La route menant audit village est paisible, tranquille à l’instar des autres sites si caractéristiques de la vie rurale au Nord du pays. Il s’agit d’un terrain riche en histoire comportant un certain nombre de sites culturels et touristiques à explorer. Mais, au final, peu connaissent l’endroit comme l'une des capitales septentrionales des vermicelles de riz malgré le fait que ses artisans furent longtemps les fournisseurs des cuisines du roi!

Un produit légendaire

Selon les anciens du village, la naissance de la tradition des vermicelles de riz remonte au règne du roi An Duong Vuong. Ce fut à l’occasion de la préparation d’un banquet royal pour la cérémonie des fiançailles de la princesse My Nuong que, par le plus grand des hasards, le chef fit tomber de la pâte (à base de farine de riz) dans un panier situé au-dessus d’une marmite d’eau en ébullition.

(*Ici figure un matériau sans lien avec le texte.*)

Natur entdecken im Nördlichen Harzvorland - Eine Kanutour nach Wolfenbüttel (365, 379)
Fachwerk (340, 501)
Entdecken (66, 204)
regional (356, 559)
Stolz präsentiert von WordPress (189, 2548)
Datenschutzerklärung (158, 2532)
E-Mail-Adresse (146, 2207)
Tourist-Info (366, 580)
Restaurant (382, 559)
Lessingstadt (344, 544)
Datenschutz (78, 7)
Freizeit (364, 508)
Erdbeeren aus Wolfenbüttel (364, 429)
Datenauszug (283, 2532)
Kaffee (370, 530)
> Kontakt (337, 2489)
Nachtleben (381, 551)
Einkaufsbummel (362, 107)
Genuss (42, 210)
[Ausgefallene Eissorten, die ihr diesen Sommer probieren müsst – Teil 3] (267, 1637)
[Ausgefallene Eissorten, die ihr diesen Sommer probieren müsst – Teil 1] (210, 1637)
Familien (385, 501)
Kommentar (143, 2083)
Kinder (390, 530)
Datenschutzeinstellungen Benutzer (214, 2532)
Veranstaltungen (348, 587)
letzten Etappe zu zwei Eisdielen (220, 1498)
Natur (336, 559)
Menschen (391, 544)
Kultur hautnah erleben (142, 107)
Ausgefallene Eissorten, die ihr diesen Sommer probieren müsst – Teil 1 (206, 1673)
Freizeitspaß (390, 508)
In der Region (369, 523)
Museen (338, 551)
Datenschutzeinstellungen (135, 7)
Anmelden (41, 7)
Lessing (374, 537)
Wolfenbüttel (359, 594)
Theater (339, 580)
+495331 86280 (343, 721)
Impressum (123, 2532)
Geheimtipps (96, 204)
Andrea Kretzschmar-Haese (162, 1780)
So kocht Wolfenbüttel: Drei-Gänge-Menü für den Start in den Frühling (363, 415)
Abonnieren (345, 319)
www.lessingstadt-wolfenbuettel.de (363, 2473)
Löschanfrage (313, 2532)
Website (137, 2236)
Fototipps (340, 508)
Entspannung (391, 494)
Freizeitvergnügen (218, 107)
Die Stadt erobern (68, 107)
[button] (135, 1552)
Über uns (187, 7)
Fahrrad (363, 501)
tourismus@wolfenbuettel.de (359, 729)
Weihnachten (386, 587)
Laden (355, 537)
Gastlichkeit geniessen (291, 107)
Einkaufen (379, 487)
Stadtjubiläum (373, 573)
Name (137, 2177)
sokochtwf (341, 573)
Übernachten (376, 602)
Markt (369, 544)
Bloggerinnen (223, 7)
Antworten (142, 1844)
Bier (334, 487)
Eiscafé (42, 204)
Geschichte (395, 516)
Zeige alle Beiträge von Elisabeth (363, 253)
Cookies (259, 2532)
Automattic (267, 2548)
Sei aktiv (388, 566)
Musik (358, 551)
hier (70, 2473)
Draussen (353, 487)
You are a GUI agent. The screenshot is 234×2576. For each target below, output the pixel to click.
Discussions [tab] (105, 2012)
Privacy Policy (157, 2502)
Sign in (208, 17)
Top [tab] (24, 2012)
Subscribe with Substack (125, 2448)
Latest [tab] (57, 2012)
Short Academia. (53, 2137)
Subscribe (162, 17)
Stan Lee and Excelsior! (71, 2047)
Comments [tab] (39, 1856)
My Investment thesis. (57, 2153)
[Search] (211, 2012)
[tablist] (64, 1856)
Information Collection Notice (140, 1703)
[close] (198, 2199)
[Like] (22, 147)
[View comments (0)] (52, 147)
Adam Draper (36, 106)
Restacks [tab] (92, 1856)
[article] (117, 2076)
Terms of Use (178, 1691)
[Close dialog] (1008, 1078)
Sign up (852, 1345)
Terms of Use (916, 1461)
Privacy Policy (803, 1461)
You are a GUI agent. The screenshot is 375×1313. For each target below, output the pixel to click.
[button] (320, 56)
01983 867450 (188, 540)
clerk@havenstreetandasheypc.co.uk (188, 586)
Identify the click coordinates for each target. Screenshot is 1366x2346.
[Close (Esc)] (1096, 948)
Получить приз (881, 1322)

Le résultat fut surprenant et délicieux ! Il fit sauter sa nouvelle création, l’assaisonna avec des oenanthes de Java qui se trouvaient alors dans la cuisine, puis dédia le plat à son souverain An Duong Vuong… Un plat royal iconique venait de naitre, dès lors, chaque année, les bun de Mach Tràng servirent d’offrandes indispensables à la fête du temple de Cô Loa (le 6e jour du 1er mois lunaire) ainsi qu’à celle des fiançailles de la princesse My Châu (le 13e jour du 8e mois lunaire).

Malgré les vicissitudes du temps, les villageois ont su maintenir ce legs culturel. La fabrication des bun se conçoit non seulement comme un moyen de gagner sa vie, mais aussi comme une tradition, voire même comme l'âme du village de Mach Tràng. Pourtant cet héritage est aujourd’hui menacé de disparition par les changements socio-économiques rapides du pays.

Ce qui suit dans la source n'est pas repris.